Elevated 502 errors in Oregon
Incident Report for Render
Postmortem

Render RCA - 2023-12-11

Summary

Starting at 2023-12-11 20:33 UTC a Render customer in the Oregon region was subject to a Distributed Denial of Service (DDoS) botnet attack. Render uses Cloudflare to offer DDoS protection and Cloudflare immediately began blocking some but not all of the malicious traffic. The remaining traffic overloaded some components of our infrastructure. The attack ended 15 minutes later and within 8 minutes of that, all of our systems had self-recovered and began serving traffic as normal.

Impact

This outage impacted infrastructure that serves roughly a quarter of our customers in the Oregon region. The web services for these customers were unable to receive traffic responding with a 5xx HTTP errors. The total degraded service window was 23 minutes (2023-12-11 20:33 UTC to 2023-12-11 20:56 UTC), with the acute period (when no traffic was being served) for 11 minutes (2023-12-11 20:39 UTC to 2023-12-11 20:50 UTC).

Root Cause

Our Cloudflare configuration did not fully mitigate a DDoS attack against one of our customers. Additionally, parts of our infrastructure were not able to handle the dramatically increased load.

Mitigations

In the short term, we leveraged Cloudflare's filtering tool to guard against the resumption of the same attack.

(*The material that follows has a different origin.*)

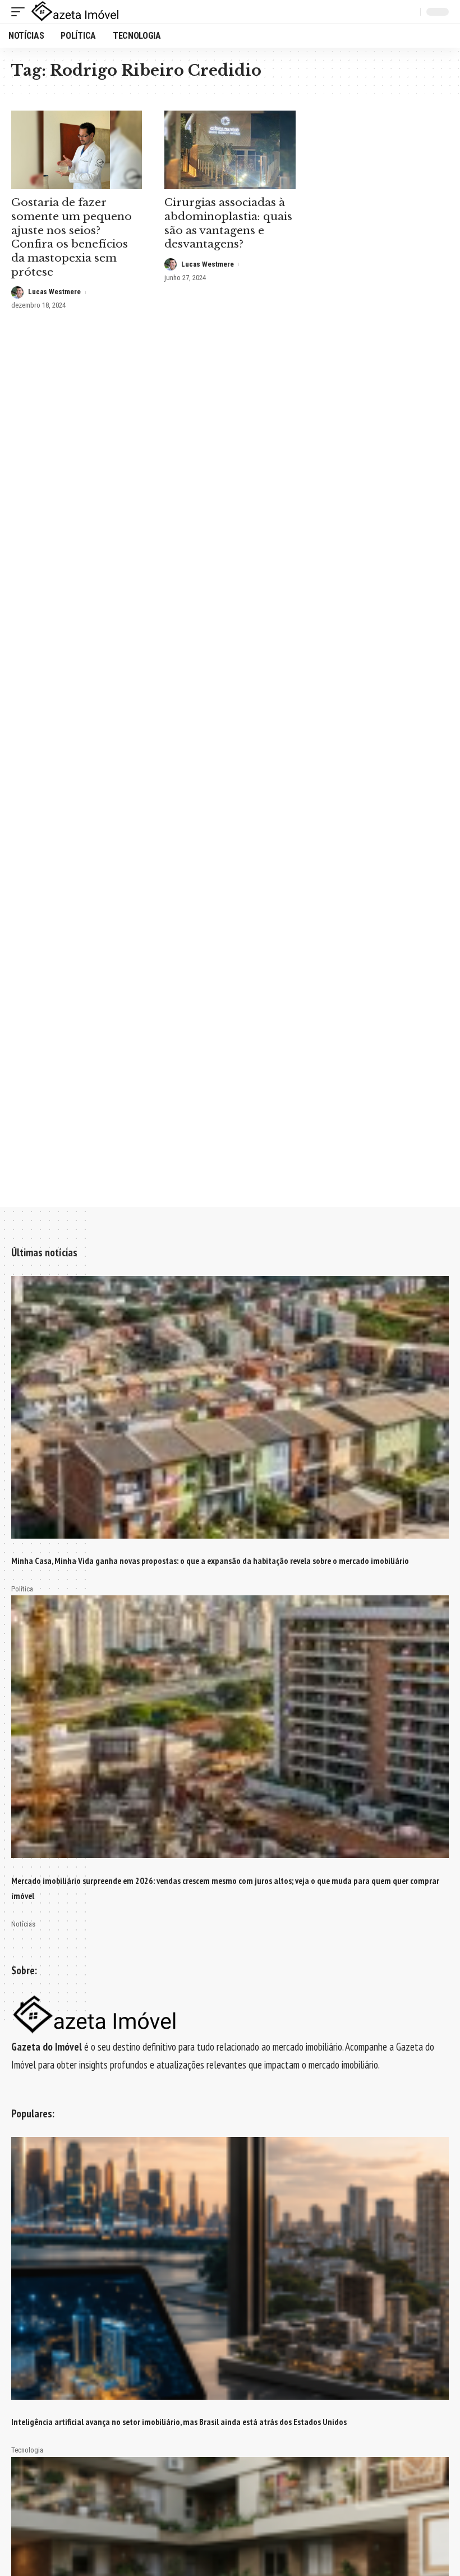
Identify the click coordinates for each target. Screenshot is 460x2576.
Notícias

We are also working to improve our system's responsiveness to this class of problem generally. Namely, we will be:

  • Working with Cloudflare to better leverage their security tools so that our combined systems can respond more adaptively to attacks of this kind.
  • Improving our infrastructure to be more resilient to these scenarios.
Posted Dec 19, 2023 - 00:42 UTC

Resolved
This incident has been resolved.
Posted Dec 11, 2023 - 21:33 UTC
Monitoring
Services in Oregon were partially degraded from 20:36 to 20:54 UTC. We’ve identified the cause of the issue and have taken steps to mitigate it.
Posted Dec 11, 2023 - 21:15 UTC
Investigating
We're investigating reports that services in Oregon are serving 502 Bad Gateway errors
Posted Dec 11, 2023 - 20:55 UTC
This incident affected: Oregon (Web Services, Cron Jobs, Background Workers, PostgreSQL, Redis, Web Services - Free Tier, Builds and Deploys, Autoscaling, Metrics/Logs).